### Pixel coordinate grounding data
= = =

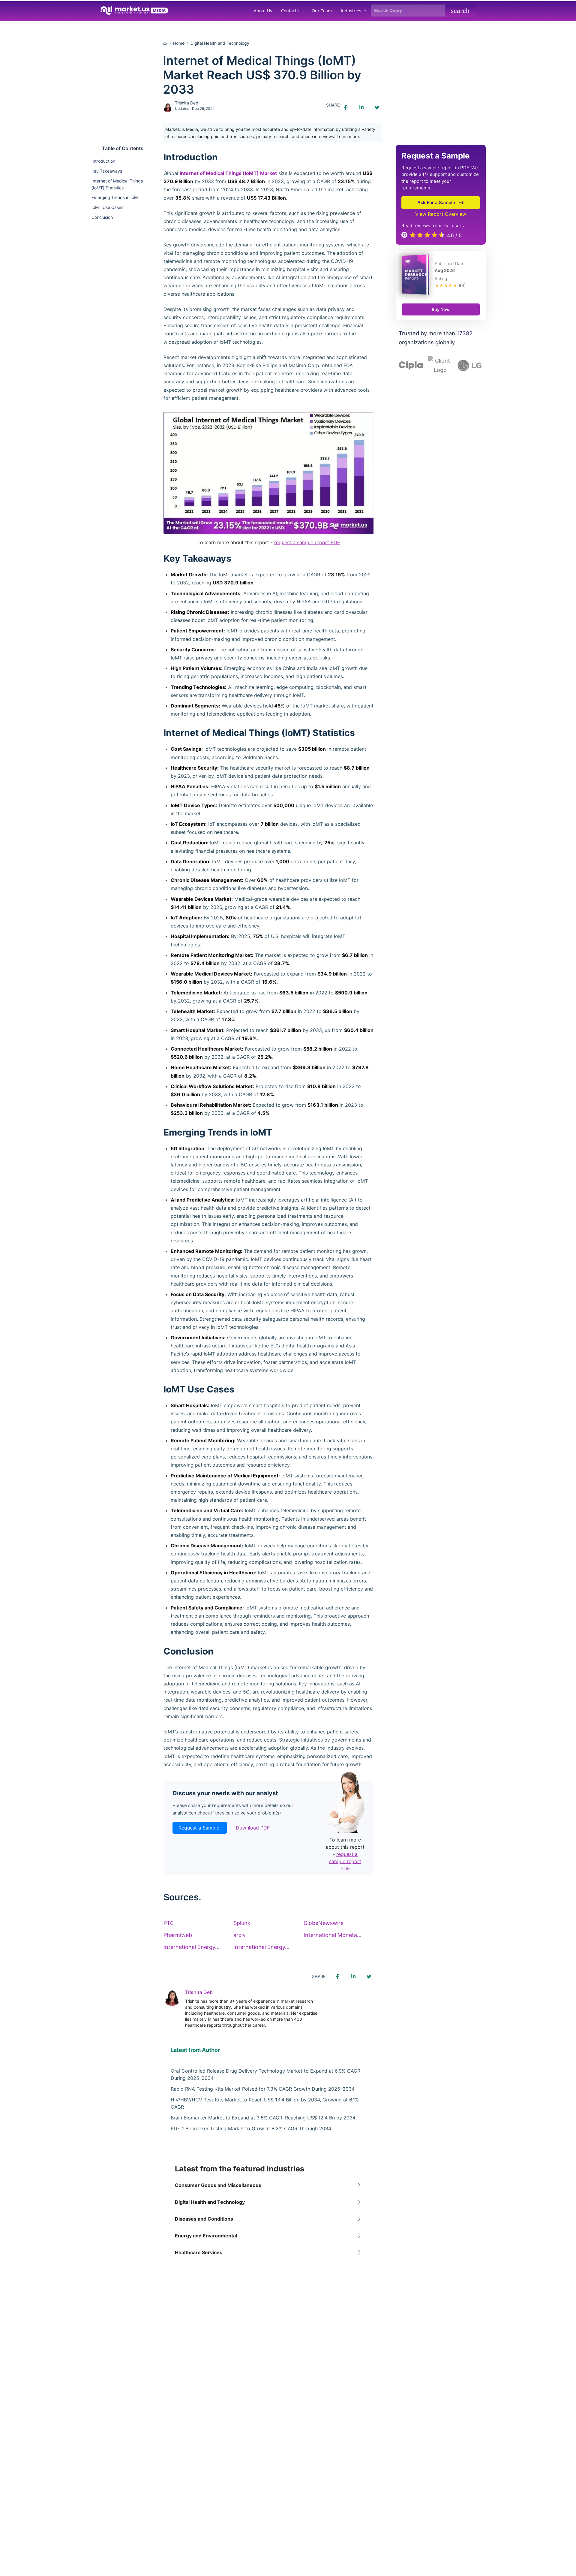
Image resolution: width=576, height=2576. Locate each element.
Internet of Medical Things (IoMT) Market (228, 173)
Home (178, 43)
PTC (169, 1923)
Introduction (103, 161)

= = =

### Task to carry out
Repeat every line above precisely; pictures do not belong in the copy.

### Written answer
Image resolution: width=576, height=2576. Locate each element.
Internet of Medical Things (IoMT) Market (228, 173)
Home (178, 43)
PTC (169, 1923)
Introduction (103, 161)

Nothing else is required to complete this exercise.